Best Practices

Rule-Based vs. Model-Based Classification

eContext offers a unique combination of curated, rule-based classification and machine learned, neural network model-based classification. Users can request classification from one or the other, or use a hybrid ML + rule-based system.

Classification results from the rule-based system can come from any one of eContext’s 500,000+ topic categories, across its 20+ levels of the hierarchy. Classification from the model-based system can come from one of approximately 2,000 topic categories at the first 3 levels of depth in the hierarchy.

Users can select the method they wish to use with the classification_type parameter, and the values below:

Value Description
0 Uses a hybrid ML + rule-based methodology (default for classify/text, classify/html, classify/url, and classify/keywords)
1 Rule-based method, only (default for classify/social)
2 Mode-based method, only

When machine learning models are being utilized, by default, eContext filters out predictions that fall below a certain probability threshold.

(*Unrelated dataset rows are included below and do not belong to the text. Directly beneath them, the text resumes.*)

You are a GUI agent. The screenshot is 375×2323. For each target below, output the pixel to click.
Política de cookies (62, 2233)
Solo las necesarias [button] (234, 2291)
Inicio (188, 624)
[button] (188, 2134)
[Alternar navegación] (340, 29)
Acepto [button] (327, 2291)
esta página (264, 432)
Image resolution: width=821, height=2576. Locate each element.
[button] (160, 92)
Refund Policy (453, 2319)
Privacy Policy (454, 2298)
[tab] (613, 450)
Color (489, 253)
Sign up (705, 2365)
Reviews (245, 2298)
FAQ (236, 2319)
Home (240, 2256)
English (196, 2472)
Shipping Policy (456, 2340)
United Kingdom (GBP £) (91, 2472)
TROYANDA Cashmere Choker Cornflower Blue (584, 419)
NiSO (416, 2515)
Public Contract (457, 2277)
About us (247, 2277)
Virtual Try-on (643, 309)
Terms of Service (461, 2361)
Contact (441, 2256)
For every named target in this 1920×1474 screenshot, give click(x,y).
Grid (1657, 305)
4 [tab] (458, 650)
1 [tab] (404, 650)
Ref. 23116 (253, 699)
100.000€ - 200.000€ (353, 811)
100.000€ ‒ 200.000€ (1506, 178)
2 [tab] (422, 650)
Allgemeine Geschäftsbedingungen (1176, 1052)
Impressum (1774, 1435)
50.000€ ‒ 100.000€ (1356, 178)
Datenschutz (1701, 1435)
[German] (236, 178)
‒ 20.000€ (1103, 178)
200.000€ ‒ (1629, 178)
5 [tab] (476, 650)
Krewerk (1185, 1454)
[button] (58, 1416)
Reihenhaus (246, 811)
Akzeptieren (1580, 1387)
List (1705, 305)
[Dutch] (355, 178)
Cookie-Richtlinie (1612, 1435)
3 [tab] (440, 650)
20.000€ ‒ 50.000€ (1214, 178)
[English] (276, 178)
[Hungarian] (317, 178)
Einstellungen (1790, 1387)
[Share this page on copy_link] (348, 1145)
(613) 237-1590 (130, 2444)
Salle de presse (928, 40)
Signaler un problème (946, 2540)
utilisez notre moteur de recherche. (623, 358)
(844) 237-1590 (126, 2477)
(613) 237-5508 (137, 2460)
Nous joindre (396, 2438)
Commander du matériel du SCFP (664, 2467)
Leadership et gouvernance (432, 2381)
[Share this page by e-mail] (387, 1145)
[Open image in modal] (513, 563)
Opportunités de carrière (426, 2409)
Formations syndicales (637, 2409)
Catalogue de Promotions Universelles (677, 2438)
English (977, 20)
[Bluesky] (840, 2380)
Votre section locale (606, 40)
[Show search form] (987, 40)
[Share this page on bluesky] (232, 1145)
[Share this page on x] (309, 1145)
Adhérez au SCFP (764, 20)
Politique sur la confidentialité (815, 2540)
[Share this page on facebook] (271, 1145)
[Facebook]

This threshold can be adjusted by passing in an ml_threshold parameter with a float value between 0.0 and 1.0.

{
  "classification_type": 2,
  "ml_threshold": 0.70,
  "social": [
    "han and luke"
  ]
}

Fixing Classification Results to a Point in Time

eContext is continually expanding and improving its classification abilities, adding & removing categories in its hierarchy and altering rules that guide classification. New data is available in the eContext service every 24 hours (00:00 UTC).

However, there may be cases where users do not want the classification to change over the course of a long-running job or while processing batches of content across several days.

To ensure this consistency, users may pass in the taxonomy_timestamp parameter with their request. This parameter accepts a unix timestamp which will instruct the engine to ignore any changes made to the classification system after this date. Any timestamp within the past three weeks is considered valid. See the below example:

{
  "async":false,
  "taxonomy_timestamp":1514764800,
  "social":[
    "happy new year!"
  ]
}